The Spokane district was believed to be the first in the state to take this action, Morrison said.
“We’re the front-runners,” he said. “Given the increased awareness that the world has of the possibility of pandemic, I think heightened awareness is certainly not a bad thing.”
Students who are removed from school can return once their parents either get the required vaccinations, or sign waivers saying they were opposed to one or more vaccinations, Morrison said.
The Spokane district has about 30,000 students, and only about 729 students lack the required documentation, he said.
The recent measles outbreak across the nation pushed the district to review its vaccine compliance rate, Morrison said. What they discovered led them to change their process and insist on documentation for every child. He could not speculate on whether other school districts in the region or the state would follow.
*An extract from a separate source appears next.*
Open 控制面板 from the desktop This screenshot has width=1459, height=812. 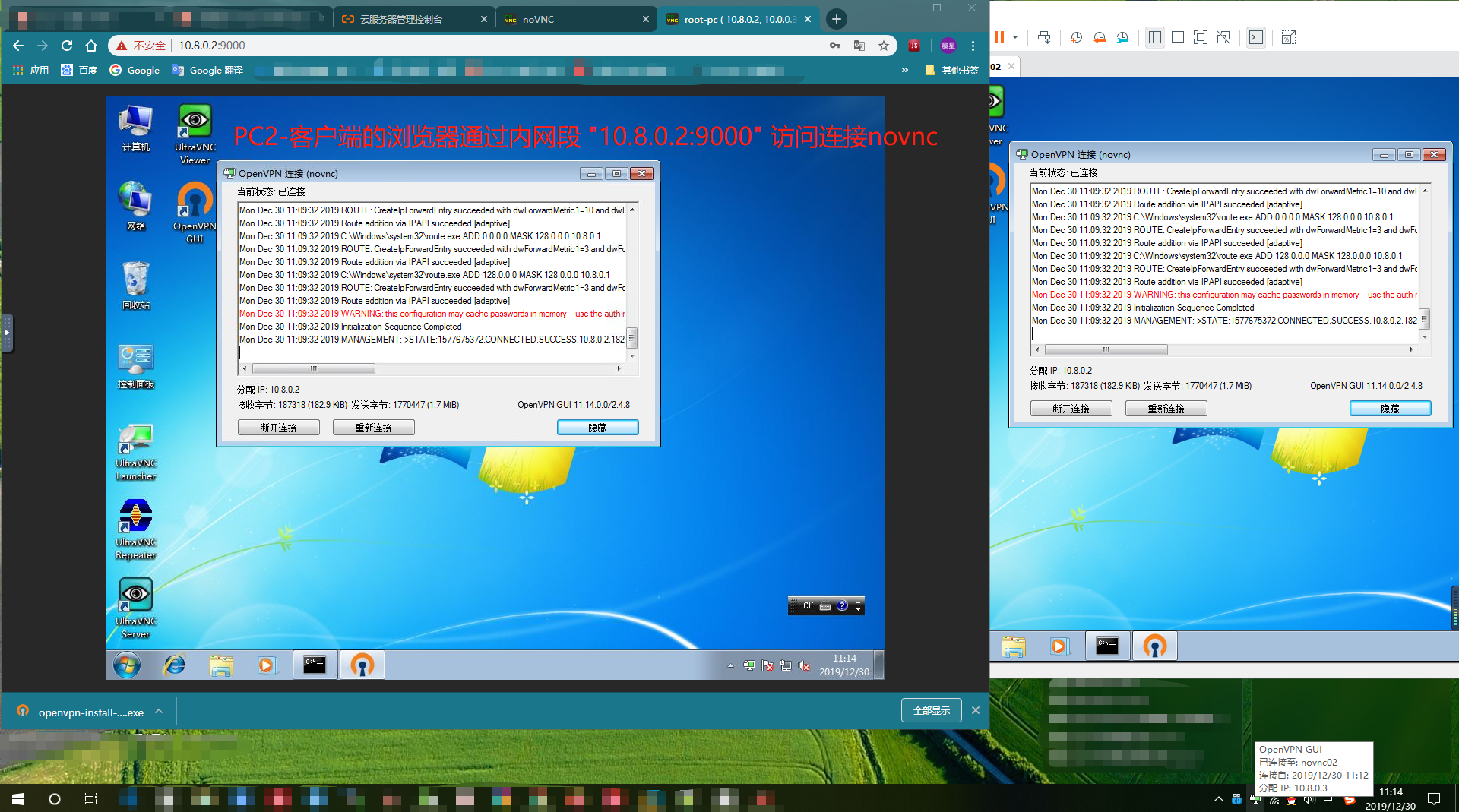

After the measles outbreak, Spokane district officials discovered about 6 percent of their students lacked proper vaccination documentation. In February they launched a program to inform parents that their children needed vaccinations or waivers. The school district and the Spokane Regional Health District also held a series of vaccination clinics.
That helped drop the out-of-compliance rate to about 3 percent, Morrison said.
Ensuring students are vaccinated is complicated because 60 different languages are spoken by students in the Spokane district, and about 30 percent of the students leave their school each year, he said.
Tracking vaccinations is especially difficult for students who come from out-of-state or other countries, he said.
Complete documentation is important to protecting students, Morrison said. For instance, if there were a measles outbreak in a school, officials would like to know which students have not been vaccinated against the disease so they can be sent home, he said.